- What the exercise asks
Give back exactly the lines of the material below, starting with the line with "Moderation Policy (79, 2529)" and going on through the line with "Read more (35, 1200)".

- Material for this task

»»

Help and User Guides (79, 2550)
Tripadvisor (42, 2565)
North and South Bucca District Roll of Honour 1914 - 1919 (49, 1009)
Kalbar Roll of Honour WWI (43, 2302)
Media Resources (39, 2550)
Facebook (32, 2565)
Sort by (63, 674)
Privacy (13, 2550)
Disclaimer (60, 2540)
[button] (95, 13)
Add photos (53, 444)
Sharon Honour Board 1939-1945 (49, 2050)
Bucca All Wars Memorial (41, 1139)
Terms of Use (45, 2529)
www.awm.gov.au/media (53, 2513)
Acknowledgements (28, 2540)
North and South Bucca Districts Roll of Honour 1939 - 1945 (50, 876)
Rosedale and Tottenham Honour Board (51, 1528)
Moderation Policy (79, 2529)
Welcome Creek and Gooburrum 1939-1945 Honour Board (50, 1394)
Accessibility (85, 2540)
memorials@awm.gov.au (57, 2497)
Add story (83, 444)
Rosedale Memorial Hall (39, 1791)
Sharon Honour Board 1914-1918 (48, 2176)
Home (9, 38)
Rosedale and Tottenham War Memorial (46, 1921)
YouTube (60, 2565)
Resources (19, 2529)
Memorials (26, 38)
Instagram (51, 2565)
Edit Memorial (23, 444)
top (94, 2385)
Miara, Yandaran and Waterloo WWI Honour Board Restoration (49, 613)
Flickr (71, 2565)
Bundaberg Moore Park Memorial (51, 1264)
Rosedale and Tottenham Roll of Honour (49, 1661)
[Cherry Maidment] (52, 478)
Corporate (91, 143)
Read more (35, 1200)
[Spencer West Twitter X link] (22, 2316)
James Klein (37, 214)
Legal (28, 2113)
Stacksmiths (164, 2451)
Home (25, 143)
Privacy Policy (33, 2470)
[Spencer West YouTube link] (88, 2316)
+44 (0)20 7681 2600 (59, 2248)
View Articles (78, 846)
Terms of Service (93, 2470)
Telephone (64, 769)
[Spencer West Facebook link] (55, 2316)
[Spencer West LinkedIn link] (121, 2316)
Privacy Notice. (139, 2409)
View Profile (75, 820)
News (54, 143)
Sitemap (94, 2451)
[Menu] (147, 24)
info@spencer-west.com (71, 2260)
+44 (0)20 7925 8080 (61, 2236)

««

- Response to this task
Moderation Policy (79, 2529)
Welcome Creek and Gooburrum 1939-1945 Honour Board (50, 1394)
Accessibility (85, 2540)
memorials@awm.gov.au (57, 2497)
Add story (83, 444)
Rosedale Memorial Hall (39, 1791)
Sharon Honour Board 1914-1918 (48, 2176)
Home (9, 38)
Rosedale and Tottenham War Memorial (46, 1921)
YouTube (60, 2565)
Resources (19, 2529)
Memorials (26, 38)
Instagram (51, 2565)
Edit Memorial (23, 444)
top (94, 2385)
Miara, Yandaran and Waterloo WWI Honour Board Restoration (49, 613)
Flickr (71, 2565)
Bundaberg Moore Park Memorial (51, 1264)
Rosedale and Tottenham Roll of Honour (49, 1661)
[Cherry Maidment] (52, 478)
Corporate (91, 143)
Read more (35, 1200)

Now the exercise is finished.